A Modest Gain in Mouse Lifespan via Pharmacological Means of CISD2 Upregulation

The usual progression of ways to tinker with metabolism in order to affect the pace of aging is much as follows: (a) identify an interesting mechanism associated with a single gene; (b) create mouse lineages in which the expression of this gene is manipulated in a controlled way via genetic engineering, to observe the outcomes; (c) use some form of gene therapy to overexpress or knock down that gene in mice, and note differences in life span and manifestations of aging; (d) search the drug databases for small molecules that might affect expression of the gene of interest without causing too many undesirable side-effects; (e) produce animal studies to show that the small molecule approach produces the same outcome as the genetic studies, but to a smaller degree.

If further development is then undertaken, it typically picks up from the small molecule demonstration, which is almost always unimpressive in comparison to the gene therapy. The economics of development still heavily favor working with small molecules, however, to the point at which producing a marginal therapy that is less likely to help patients is an acceptable cost of doing business. This is particularly the case since early investors typically make their returns, and are on to the next project, well before the issues associated with marginal effect sizes arise in phase II or phase III clinical trials. It is a broken system, and the obvious fix, that most small molecule development should in fact be gene therapy development, is slow in arriving. Gene therapies must fall in cost by a sizable amount to be competitive in this way.

Today's open access paper is an example of step (e) noted above in ongoing research into the role of CISD2 in aging. Researchers have in in the past demonstrated that CISD2 decreases in expression with age, and that producing mice that overexpress CISD2 extends their life span. This effect may arise because CISD2 influences autophagy and mitochondrial function, but like most longevity-associated genes, it participates in many cellular processes, and picking apart the relevant from the irrelevant is a challenging task. Here, researchers are trying to manipulate CISD2 with non-genetic means, and in doing so produce the predictably modest extension of life span in mice. If autophagy and other stress response mechanisms are the primary way in which CISD2 upregulation produces life extension, then it is unlikely to have any meaningful effect on life span in humans. Even given that the intervention in this study was started in late life, it is well known that this sort of calorie restriction mimetic approach works very much better in short-lived species than in long-lived species such as our own.

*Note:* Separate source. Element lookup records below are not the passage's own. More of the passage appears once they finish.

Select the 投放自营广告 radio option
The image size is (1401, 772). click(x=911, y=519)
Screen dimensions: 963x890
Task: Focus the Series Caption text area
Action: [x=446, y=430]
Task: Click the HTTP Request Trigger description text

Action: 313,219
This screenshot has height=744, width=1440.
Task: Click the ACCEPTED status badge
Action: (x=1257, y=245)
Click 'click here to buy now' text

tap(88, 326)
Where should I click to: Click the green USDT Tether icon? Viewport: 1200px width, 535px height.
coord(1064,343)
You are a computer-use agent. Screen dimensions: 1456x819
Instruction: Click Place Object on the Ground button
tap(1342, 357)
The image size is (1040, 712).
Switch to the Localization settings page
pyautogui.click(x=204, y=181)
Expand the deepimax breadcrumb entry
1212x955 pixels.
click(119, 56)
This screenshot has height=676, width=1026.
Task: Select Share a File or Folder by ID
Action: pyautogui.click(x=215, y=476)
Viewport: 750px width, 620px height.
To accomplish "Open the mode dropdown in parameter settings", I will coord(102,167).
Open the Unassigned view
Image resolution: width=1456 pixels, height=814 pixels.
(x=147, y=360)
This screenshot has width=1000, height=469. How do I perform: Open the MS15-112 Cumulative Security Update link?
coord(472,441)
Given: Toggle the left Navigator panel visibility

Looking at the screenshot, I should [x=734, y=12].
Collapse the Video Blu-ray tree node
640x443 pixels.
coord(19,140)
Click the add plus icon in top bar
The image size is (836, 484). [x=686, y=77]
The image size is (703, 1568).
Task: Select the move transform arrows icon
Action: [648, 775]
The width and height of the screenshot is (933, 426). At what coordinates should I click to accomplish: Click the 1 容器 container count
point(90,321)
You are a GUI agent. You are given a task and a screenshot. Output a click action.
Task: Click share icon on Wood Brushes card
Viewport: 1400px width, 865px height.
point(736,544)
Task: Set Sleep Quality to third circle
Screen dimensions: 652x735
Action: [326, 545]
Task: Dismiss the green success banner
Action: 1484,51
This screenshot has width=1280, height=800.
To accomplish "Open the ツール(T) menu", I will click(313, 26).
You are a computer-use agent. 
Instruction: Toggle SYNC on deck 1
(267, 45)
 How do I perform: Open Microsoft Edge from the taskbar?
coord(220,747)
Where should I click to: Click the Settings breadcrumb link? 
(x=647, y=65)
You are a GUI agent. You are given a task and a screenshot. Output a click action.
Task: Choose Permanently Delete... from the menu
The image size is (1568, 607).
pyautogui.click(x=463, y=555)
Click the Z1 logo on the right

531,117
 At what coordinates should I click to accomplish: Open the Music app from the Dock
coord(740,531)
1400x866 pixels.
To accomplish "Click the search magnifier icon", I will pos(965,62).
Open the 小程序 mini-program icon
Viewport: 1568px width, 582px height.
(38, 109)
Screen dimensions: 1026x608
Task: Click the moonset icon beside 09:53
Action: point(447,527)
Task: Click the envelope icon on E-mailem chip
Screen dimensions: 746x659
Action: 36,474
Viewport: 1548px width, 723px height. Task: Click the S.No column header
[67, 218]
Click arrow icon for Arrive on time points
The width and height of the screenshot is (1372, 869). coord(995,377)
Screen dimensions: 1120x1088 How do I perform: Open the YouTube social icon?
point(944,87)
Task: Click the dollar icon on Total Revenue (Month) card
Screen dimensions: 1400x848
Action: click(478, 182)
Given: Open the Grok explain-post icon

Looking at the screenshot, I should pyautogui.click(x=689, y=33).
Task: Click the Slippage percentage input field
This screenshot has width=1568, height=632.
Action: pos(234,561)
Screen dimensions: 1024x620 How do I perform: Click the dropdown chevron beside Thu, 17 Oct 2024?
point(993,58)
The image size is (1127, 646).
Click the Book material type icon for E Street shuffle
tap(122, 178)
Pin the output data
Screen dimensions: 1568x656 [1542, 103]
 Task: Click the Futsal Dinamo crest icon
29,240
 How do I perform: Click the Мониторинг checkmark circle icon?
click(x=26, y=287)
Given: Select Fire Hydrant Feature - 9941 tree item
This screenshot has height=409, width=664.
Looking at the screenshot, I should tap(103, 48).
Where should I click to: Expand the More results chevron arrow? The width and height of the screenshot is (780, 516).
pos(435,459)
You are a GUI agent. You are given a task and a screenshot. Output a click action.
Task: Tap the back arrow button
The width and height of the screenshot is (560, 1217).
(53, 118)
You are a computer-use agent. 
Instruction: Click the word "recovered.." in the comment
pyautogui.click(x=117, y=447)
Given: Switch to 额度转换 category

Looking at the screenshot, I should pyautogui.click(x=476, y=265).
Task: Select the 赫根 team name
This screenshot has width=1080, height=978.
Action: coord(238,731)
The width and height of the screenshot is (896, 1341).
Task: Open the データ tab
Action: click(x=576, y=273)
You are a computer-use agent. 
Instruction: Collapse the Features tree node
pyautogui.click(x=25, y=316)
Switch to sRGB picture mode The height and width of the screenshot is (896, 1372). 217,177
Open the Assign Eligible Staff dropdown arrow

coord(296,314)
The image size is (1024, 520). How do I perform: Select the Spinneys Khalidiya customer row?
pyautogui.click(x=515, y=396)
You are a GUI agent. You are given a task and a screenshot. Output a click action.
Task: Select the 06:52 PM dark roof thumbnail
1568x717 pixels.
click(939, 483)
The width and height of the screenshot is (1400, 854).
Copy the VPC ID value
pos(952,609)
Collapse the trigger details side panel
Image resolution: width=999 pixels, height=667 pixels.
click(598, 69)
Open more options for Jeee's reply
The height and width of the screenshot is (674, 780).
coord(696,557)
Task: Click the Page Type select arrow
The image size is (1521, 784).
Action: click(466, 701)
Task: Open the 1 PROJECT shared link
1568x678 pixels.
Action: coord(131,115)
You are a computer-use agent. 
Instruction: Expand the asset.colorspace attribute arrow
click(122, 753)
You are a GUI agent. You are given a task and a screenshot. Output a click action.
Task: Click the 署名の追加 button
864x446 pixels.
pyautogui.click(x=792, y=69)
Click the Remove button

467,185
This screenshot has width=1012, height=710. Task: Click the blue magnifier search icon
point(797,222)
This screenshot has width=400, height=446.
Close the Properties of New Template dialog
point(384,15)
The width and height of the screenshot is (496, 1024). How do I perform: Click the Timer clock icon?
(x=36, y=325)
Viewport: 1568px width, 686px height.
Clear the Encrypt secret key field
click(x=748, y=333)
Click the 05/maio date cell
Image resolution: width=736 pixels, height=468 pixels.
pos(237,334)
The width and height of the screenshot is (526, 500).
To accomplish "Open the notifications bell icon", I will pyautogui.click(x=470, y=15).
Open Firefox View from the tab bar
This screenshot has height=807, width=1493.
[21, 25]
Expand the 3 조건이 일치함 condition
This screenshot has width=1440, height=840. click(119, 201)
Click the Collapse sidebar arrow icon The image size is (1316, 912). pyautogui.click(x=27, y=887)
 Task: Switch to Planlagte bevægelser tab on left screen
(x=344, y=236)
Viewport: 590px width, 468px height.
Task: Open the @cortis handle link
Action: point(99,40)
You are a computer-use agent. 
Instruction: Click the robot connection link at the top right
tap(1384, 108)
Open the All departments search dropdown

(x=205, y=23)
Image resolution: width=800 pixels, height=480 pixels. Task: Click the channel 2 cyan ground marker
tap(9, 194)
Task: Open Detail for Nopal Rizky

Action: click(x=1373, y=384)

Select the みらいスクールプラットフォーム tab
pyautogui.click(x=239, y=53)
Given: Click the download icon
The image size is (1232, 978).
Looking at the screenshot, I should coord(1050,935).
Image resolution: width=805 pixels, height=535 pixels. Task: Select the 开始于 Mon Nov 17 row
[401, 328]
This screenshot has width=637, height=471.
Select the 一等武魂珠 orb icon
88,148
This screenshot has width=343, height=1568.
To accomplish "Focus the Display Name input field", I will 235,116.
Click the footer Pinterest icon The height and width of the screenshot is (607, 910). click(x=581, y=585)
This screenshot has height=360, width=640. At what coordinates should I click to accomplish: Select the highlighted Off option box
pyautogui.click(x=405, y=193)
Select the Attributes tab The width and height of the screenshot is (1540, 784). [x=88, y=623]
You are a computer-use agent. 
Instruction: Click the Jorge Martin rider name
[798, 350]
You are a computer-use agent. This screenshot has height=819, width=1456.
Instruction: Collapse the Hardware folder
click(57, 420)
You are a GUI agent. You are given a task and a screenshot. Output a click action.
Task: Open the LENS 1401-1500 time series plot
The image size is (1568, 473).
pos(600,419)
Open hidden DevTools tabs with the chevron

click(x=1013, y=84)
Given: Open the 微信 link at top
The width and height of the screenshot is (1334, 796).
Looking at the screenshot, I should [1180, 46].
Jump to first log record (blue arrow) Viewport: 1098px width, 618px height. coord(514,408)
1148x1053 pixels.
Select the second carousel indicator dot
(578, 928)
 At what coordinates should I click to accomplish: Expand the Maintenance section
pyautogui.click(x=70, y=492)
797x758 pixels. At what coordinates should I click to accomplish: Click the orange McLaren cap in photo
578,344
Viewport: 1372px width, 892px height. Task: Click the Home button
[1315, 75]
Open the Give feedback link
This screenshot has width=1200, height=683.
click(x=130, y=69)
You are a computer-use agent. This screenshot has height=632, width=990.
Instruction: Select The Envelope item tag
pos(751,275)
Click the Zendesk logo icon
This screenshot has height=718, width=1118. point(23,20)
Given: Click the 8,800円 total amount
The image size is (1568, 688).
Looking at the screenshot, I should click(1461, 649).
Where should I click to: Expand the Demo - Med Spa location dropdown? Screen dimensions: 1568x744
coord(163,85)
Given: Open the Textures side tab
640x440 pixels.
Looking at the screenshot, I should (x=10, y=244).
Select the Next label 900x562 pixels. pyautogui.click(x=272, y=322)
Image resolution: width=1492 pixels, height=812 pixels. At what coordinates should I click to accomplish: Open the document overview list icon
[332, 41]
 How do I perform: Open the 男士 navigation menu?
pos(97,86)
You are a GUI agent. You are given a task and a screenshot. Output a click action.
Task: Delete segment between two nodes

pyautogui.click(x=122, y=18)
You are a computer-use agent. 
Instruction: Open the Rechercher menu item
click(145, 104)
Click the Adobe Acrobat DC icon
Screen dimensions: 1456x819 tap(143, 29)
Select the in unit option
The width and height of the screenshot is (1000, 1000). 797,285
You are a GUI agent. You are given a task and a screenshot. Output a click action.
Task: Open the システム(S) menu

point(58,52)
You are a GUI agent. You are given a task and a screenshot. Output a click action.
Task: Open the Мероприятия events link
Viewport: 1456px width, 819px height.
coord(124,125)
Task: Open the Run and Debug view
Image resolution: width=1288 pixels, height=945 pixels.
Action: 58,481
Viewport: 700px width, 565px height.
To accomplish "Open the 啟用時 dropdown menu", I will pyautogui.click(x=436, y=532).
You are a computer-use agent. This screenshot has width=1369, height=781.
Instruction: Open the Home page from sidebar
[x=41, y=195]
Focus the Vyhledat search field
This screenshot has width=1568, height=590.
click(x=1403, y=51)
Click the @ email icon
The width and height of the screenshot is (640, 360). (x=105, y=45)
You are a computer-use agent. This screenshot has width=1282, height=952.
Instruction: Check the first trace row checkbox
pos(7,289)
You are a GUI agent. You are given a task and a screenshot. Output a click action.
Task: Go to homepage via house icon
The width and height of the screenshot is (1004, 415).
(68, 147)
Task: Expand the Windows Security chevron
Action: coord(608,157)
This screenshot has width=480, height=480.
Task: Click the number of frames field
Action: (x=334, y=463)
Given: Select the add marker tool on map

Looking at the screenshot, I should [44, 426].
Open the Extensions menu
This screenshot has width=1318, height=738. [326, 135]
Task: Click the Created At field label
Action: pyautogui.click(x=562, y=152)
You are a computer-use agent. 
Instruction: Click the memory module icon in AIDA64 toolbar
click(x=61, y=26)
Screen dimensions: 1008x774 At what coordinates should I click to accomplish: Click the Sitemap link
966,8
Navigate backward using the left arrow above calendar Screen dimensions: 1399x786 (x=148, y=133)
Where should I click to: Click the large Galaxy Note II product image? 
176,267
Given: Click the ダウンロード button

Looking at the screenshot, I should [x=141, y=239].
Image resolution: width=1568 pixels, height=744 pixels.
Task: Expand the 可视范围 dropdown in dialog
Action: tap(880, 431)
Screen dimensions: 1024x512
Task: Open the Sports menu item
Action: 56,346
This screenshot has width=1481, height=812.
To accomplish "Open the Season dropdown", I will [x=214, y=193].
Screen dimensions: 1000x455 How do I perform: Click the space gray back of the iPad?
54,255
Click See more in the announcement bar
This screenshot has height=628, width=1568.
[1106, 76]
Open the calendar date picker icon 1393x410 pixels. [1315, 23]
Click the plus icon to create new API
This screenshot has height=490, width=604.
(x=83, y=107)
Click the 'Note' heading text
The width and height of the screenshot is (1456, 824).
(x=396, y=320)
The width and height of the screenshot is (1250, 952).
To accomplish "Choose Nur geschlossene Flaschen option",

Hesperetin promotes longevity and delays aging via activation of Cisd2 in naturally aged mice

The human CISD2 gene is located within a longevity region mapped on chromosome 4q. In mice, Cisd2 levels decrease during natural aging and genetic studies have shown that a high level of Cisd2 prolongs mouse lifespan and healthspan. Here, we evaluate the feasibility of using a Cisd2 activator as an effective way of delaying aging. Hesperetin was identified as a promising Cisd2 activator by herb compound library screening. Hesperetin has no detectable toxicity based on in vitro and in vivo models. Naturally aged mice fed dietary hesperetin were used to investigate the effect of this Cisd2 activator on lifespan prolongation and the amelioration of age-related structural defects and functional decline. Tissue-specific Cisd2 knockout mice were used to study the Cisd2-dependent anti-aging effects of hesperetin. RNA sequencing was used to explore the biological effects of hesperetin on aging.

Three discoveries are pinpointed. Firstly, hesperetin, a promising Cisd2 activator, when orally administered late in life, enhances Cisd2 expression and prolongs healthspan in old mice. Secondly, hesperetin functions mainly in a Cisd2-dependent manner to ameliorate age-related metabolic decline, body composition changes, glucose dysregulation, and organ senescence. Finally, a youthful transcriptome pattern is regained after hesperetin treatment during old age.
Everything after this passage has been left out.